Your answer should be the lines below from the one with "Expand the formula" to the one with "stated that the", both included, given again exactly and with nothing added.
─── DATA TO USE ───
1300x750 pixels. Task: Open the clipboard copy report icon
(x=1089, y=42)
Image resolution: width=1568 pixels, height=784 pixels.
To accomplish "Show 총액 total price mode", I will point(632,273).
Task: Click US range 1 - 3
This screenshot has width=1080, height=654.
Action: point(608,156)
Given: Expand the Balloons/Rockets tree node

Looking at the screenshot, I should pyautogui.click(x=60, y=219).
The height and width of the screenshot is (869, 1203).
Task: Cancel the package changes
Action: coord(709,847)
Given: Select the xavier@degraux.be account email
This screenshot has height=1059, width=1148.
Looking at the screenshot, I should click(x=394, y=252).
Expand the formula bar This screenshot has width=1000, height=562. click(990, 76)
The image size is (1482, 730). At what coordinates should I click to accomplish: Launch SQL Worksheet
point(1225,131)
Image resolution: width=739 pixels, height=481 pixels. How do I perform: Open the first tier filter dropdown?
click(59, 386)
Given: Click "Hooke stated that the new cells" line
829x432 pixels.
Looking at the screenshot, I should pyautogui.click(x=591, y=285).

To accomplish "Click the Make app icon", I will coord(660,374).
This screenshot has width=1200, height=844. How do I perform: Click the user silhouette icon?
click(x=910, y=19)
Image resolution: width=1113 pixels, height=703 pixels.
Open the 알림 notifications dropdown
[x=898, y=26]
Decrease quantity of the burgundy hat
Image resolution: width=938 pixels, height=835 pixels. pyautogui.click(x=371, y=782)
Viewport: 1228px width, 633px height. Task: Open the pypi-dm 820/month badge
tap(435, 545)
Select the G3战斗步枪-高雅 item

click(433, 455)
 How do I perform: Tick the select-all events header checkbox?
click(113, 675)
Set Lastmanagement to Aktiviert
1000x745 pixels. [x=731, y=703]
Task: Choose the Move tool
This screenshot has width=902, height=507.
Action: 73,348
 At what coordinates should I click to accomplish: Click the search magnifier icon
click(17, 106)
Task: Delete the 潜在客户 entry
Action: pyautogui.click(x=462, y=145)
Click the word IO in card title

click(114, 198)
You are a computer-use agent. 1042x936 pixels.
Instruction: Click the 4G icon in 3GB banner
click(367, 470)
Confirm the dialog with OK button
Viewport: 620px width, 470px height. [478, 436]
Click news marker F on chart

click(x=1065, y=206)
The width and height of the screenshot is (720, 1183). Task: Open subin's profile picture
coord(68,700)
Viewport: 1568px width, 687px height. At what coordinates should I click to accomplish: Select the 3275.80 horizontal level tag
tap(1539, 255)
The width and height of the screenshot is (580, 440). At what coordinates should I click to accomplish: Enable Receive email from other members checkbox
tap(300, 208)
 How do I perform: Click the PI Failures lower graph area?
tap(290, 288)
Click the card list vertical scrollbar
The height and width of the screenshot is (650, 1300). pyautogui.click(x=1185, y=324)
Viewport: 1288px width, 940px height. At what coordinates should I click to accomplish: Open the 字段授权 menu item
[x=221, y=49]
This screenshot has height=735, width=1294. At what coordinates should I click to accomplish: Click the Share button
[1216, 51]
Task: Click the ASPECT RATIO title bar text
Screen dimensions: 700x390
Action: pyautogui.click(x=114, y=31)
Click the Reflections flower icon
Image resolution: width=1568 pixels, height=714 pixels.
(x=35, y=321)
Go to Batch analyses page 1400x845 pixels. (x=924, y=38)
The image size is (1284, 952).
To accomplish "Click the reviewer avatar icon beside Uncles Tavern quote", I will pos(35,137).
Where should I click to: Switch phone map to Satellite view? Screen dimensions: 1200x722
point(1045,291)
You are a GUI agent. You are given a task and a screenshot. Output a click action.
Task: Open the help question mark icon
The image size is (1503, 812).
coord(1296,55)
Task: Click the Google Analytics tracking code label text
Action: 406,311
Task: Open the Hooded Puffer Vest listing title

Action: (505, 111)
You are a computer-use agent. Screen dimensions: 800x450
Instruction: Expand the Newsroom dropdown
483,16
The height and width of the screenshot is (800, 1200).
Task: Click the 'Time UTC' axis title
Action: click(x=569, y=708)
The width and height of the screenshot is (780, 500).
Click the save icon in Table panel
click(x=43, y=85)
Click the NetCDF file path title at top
───
- _FINISHED EXERCISE_
Expand the formula bar This screenshot has width=1000, height=562. click(990, 76)
The image size is (1482, 730). At what coordinates should I click to accomplish: Launch SQL Worksheet
point(1225,131)
Image resolution: width=739 pixels, height=481 pixels. How do I perform: Open the first tier filter dropdown?
click(59, 386)
Given: Click "Hooke stated that the new cells" line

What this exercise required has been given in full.